## PROBLEM TO WORK ON
Repeat word for word the passage in the llvm-objdump commit below, starting with "Most linked ex" and going on through "and call targets.".

## PROVIDED TEXT
------------------------------------
[llvm-objdump] Use the COFF export table for additional symbols
authorDavid Majnemer <david.majnemer@gmail.com>
Wed, 18 Nov 2015 02:49:19 +0000 (02:49 +0000)
committerDavid Majnemer <david.majnemer@gmail.com>
Wed, 18 Nov 2015 02:49:19 +0000 (02:49 +0000)
Most linked executables do not have a symbol table in COFF.
However, it is pretty typical to have some export entries.  Use those
entries to inform the disassembler about potential function definitions
and call targets.

git-svn-id: https://llvm.org/svn/llvm-project/llvm/trunk@253429 91177308-0d34-0410-b5e6-96231b3b80d8

test/CodeGen/ARM/inlineasm-switch-mode.ll
test/tools/llvm-objdump/X86/Inputs/disassemble.dll.coff-i386 [new file with mode: 0755]
test/tools/llvm-objdump/X86/coff-disassemble-export.test [new file with mode: 0644]
tools/llvm-objdump/llvm-objdump.cpp

index 65fea114d7de81ce2d5a9eb6967828c3e73f172b..6035612788d80fdec4439ee0a434619024ae185c 100644 (file)
@@ -15,8 +15,8 @@ define hidden i32 @bah(i8* %start) #0 align 2 {
 ; ARM: $t
 ; ARM-NEXT: 48 1c
 
-; THUMB: $a
+; THUMB: $a{{.*}}:
 ; THUMB-NEXT: 04 70
 ; THUMB-NEXT: 2d e5
-; THUMB: $t
+; THUMB: $t{{.*}}:
 ; THUMB-NEXT: 48 1c   adds    r0, r1, #1
diff --git a/test/tools/llvm-objdump/X86/Inputs/disassemble.dll.coff-i386 b/test/tools/llvm-objdump/X86/Inputs/disassemble.dll.coff-i386
new file mode 100755 (executable)
------------------------------------
[A block of data]
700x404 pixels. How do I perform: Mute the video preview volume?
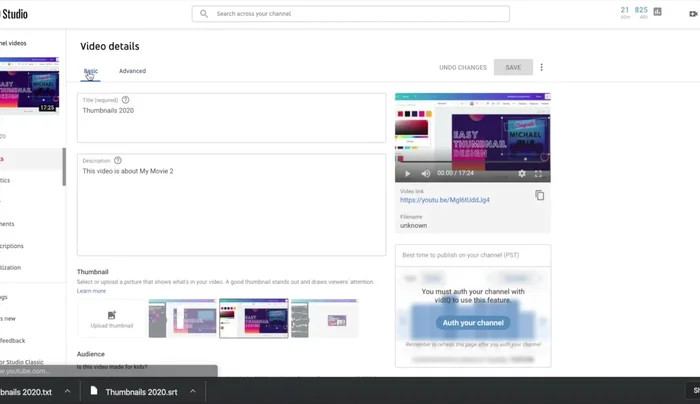(x=424, y=173)
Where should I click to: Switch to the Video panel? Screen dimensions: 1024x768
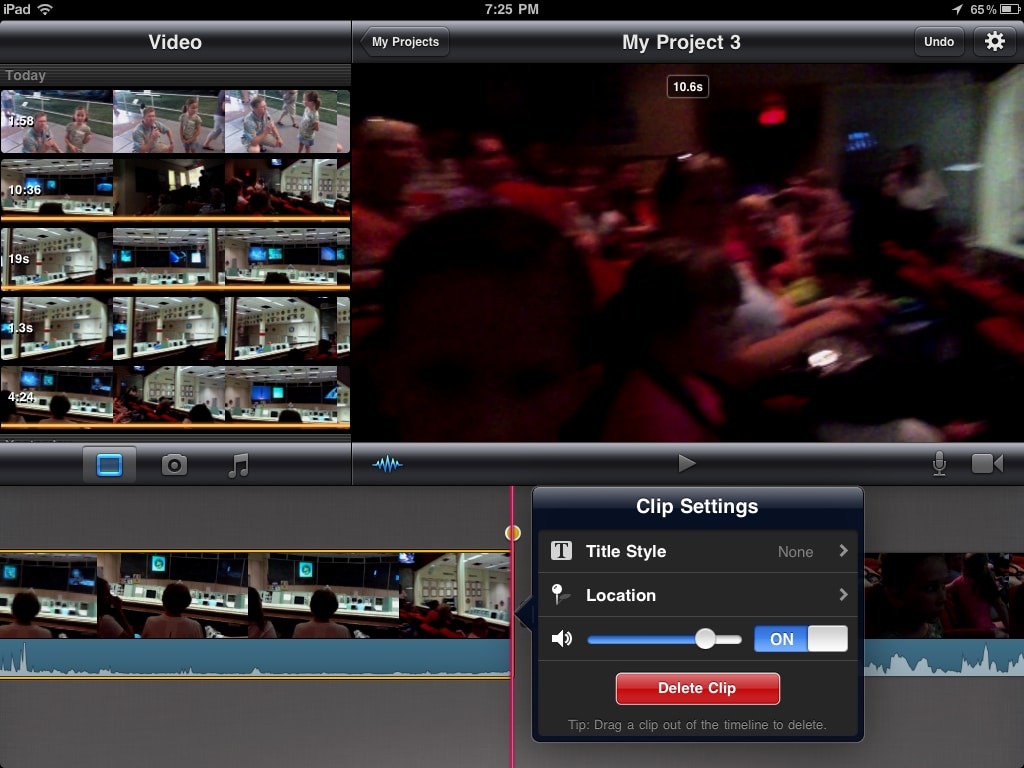[176, 42]
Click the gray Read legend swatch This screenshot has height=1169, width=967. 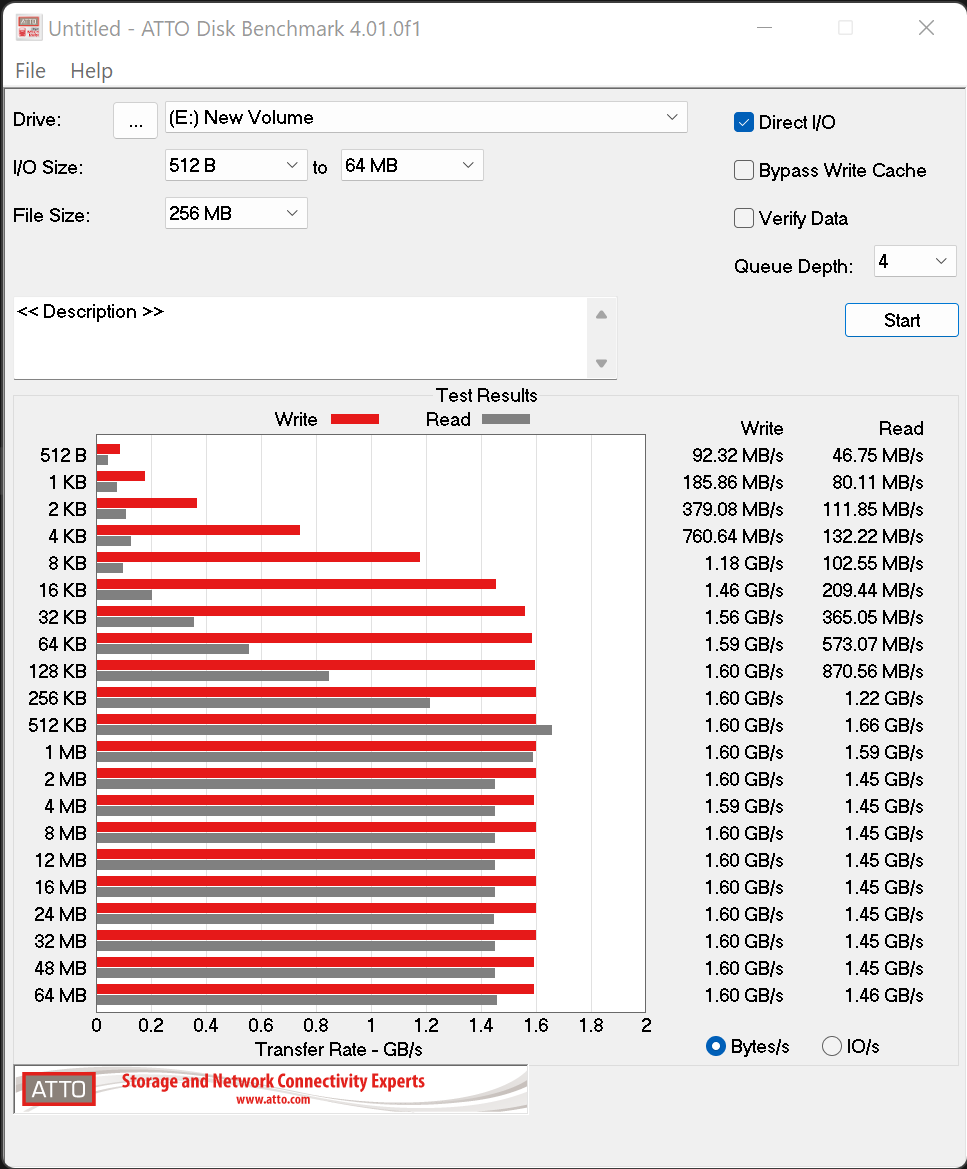coord(506,419)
------------------------------------
## RESULT
Most linked executables do not have a symbol table in COFF.
However, it is pretty typical to have some export entries.  Use those
entries to inform the disassembler about potential function definitions
and call targets.